Quote each record exactly, please, leaving none out.

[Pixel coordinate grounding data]
»»

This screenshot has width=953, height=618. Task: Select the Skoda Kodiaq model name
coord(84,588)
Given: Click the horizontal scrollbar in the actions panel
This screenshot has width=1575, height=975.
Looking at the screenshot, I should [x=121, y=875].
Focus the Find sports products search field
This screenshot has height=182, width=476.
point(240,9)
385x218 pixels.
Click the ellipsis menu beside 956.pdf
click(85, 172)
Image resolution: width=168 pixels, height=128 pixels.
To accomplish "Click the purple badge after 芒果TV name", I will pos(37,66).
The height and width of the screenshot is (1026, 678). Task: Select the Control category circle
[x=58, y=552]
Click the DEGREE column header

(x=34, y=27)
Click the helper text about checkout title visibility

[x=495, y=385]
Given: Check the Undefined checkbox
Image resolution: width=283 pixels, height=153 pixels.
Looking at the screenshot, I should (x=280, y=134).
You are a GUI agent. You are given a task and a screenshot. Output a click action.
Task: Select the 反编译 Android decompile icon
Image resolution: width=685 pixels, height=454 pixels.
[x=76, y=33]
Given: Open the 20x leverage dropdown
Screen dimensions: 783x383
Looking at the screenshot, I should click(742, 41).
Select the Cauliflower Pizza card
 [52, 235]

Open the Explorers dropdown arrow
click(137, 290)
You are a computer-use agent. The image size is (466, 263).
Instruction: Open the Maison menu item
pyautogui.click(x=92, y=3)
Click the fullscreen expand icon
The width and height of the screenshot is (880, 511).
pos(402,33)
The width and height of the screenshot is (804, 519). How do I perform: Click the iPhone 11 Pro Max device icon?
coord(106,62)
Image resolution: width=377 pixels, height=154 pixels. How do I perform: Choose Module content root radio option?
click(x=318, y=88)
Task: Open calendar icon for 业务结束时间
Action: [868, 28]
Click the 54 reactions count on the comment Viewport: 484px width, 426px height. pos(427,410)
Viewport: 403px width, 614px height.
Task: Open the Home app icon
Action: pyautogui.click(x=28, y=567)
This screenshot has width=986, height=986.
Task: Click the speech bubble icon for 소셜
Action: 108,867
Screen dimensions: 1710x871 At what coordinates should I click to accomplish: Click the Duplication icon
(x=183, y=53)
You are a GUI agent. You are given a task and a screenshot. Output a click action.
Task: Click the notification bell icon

««

**Task output**
This screenshot has width=953, height=618. Task: Select the Skoda Kodiaq model name
coord(84,588)
Given: Click the horizontal scrollbar in the actions panel
This screenshot has width=1575, height=975.
Looking at the screenshot, I should [x=121, y=875].
Focus the Find sports products search field
This screenshot has height=182, width=476.
point(240,9)
385x218 pixels.
Click the ellipsis menu beside 956.pdf
click(85, 172)
Image resolution: width=168 pixels, height=128 pixels.
To accomplish "Click the purple badge after 芒果TV name", I will pos(37,66).
The height and width of the screenshot is (1026, 678). Task: Select the Control category circle
[x=58, y=552]
Click the DEGREE column header

(x=34, y=27)
Click the helper text about checkout title visibility

[x=495, y=385]
Given: Check the Undefined checkbox
Image resolution: width=283 pixels, height=153 pixels.
Looking at the screenshot, I should (x=280, y=134).
You are a GUI agent. You are given a task and a screenshot. Output a click action.
Task: Select the 反编译 Android decompile icon
Image resolution: width=685 pixels, height=454 pixels.
[x=76, y=33]
Given: Open the 20x leverage dropdown
Screen dimensions: 783x383
Looking at the screenshot, I should click(742, 41).
Select the Cauliflower Pizza card
 [52, 235]

Open the Explorers dropdown arrow
click(137, 290)
You are a computer-use agent. The image size is (466, 263).
Instruction: Open the Maison menu item
pyautogui.click(x=92, y=3)
Click the fullscreen expand icon
The width and height of the screenshot is (880, 511).
pos(402,33)
The width and height of the screenshot is (804, 519). How do I perform: Click the iPhone 11 Pro Max device icon?
coord(106,62)
Image resolution: width=377 pixels, height=154 pixels. How do I perform: Choose Module content root radio option?
click(x=318, y=88)
Task: Open calendar icon for 业务结束时间
Action: [868, 28]
Click the 54 reactions count on the comment Viewport: 484px width, 426px height. pos(427,410)
Viewport: 403px width, 614px height.
Task: Open the Home app icon
Action: pyautogui.click(x=28, y=567)
This screenshot has width=986, height=986.
Task: Click the speech bubble icon for 소셜
Action: 108,867
Screen dimensions: 1710x871 At what coordinates should I click to accomplish: Click the Duplication icon
(x=183, y=53)
You are a GUI agent. You are given a task and a screenshot. Output a click action.
Task: Click the notification bell icon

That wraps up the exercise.